### Your instructions:
Using the data that follows, report how many lines include "input"; output no other text.

### Available records:
<<<<

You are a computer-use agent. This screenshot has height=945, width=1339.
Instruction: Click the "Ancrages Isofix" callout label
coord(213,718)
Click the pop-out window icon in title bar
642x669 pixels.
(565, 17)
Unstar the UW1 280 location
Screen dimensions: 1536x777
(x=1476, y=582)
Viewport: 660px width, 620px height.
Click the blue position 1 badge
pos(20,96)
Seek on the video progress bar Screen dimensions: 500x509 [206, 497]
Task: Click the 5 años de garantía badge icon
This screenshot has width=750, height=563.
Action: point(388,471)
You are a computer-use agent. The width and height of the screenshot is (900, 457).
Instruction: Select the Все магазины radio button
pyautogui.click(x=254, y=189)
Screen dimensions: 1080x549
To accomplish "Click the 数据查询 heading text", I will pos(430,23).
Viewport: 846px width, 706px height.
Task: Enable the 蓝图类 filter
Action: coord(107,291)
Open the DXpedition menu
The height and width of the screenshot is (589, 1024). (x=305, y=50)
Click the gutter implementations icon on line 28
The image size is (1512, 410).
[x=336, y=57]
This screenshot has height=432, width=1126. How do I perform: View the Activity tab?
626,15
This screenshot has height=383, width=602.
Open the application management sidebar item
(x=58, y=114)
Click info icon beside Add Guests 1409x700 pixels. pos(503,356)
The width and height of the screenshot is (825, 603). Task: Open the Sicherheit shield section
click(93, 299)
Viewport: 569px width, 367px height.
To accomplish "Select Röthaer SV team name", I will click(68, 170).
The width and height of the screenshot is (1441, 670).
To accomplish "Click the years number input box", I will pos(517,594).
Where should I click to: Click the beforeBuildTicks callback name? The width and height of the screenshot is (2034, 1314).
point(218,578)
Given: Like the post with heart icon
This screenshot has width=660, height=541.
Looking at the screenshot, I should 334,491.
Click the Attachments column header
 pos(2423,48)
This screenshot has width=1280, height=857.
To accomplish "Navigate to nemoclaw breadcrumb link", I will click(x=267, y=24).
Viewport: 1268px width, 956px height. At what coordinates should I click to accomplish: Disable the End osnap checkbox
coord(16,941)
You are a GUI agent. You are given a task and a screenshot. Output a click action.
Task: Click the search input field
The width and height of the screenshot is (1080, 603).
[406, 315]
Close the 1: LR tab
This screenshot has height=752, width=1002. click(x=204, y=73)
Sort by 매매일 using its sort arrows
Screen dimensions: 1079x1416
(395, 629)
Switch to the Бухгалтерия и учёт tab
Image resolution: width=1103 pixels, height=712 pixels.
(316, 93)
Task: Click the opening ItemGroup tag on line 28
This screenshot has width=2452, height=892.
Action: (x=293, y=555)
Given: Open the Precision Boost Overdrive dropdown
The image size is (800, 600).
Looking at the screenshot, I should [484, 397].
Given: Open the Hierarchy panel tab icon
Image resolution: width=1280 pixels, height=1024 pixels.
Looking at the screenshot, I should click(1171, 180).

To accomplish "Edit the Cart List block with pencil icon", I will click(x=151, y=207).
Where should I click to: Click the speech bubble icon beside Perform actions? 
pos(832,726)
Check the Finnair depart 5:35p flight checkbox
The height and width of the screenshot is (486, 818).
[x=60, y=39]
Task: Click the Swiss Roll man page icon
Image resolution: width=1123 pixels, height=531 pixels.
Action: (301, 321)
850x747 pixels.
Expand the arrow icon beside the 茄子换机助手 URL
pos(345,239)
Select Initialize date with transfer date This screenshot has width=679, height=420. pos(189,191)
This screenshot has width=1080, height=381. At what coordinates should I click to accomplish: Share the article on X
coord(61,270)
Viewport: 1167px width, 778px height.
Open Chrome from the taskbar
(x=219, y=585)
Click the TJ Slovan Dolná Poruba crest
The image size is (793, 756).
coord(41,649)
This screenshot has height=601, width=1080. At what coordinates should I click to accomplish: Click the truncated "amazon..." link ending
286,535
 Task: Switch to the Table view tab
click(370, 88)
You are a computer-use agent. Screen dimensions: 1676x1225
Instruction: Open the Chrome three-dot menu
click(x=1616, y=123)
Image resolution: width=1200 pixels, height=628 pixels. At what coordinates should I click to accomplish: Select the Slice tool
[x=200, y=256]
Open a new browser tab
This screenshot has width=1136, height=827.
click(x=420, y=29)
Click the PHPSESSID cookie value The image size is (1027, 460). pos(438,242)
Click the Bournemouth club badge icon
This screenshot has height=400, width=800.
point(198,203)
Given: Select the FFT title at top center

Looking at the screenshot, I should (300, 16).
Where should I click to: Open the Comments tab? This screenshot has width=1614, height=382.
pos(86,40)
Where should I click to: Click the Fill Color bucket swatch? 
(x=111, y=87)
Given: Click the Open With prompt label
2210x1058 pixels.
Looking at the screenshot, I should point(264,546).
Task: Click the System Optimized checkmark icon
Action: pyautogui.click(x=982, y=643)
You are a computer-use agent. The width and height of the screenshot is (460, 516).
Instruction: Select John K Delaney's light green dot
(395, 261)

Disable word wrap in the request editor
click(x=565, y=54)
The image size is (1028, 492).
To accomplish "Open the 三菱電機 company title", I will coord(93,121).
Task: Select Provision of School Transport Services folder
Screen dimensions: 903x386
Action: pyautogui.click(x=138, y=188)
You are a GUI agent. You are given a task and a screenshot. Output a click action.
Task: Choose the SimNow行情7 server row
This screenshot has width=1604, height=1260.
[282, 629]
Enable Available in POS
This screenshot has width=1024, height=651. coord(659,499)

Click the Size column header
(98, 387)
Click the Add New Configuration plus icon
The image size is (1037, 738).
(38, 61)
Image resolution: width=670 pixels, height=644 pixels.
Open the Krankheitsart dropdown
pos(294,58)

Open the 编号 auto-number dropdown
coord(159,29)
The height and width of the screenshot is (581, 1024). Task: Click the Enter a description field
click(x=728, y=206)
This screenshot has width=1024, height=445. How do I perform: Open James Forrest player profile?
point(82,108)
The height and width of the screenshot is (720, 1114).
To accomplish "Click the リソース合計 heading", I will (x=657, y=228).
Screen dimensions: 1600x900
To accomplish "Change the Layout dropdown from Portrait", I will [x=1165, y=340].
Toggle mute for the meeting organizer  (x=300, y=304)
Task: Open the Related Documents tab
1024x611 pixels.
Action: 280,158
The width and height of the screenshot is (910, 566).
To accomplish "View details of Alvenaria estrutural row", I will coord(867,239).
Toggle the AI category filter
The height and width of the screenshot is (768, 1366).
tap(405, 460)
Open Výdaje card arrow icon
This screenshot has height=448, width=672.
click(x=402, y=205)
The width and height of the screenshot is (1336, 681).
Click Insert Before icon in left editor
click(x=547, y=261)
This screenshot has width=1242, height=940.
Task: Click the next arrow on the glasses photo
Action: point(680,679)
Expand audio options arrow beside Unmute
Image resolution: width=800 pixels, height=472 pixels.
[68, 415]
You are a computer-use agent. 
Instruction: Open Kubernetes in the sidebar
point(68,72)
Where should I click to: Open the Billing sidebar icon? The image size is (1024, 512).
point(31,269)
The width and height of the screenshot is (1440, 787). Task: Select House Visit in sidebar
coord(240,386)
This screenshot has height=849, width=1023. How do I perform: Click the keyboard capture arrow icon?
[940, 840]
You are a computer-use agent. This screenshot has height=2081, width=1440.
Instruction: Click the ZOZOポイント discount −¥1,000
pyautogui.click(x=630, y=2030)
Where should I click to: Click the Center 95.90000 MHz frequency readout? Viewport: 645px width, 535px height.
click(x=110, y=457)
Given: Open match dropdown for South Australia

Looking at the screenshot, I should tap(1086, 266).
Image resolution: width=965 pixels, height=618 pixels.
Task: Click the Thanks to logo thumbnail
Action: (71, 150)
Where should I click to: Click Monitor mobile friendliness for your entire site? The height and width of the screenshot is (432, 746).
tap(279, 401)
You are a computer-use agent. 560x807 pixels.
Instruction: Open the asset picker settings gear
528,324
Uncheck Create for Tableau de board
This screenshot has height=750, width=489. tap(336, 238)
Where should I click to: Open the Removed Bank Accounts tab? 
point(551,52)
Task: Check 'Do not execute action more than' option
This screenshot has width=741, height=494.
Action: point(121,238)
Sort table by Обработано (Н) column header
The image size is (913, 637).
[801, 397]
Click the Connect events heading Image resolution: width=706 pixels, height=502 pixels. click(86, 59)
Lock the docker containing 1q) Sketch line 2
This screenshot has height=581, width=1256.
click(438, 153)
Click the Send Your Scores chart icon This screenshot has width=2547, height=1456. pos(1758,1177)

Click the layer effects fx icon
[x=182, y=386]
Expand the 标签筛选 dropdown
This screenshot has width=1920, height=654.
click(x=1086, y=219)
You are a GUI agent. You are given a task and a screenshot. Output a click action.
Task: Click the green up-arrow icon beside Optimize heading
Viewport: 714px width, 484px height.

>>>>

### Response area:
2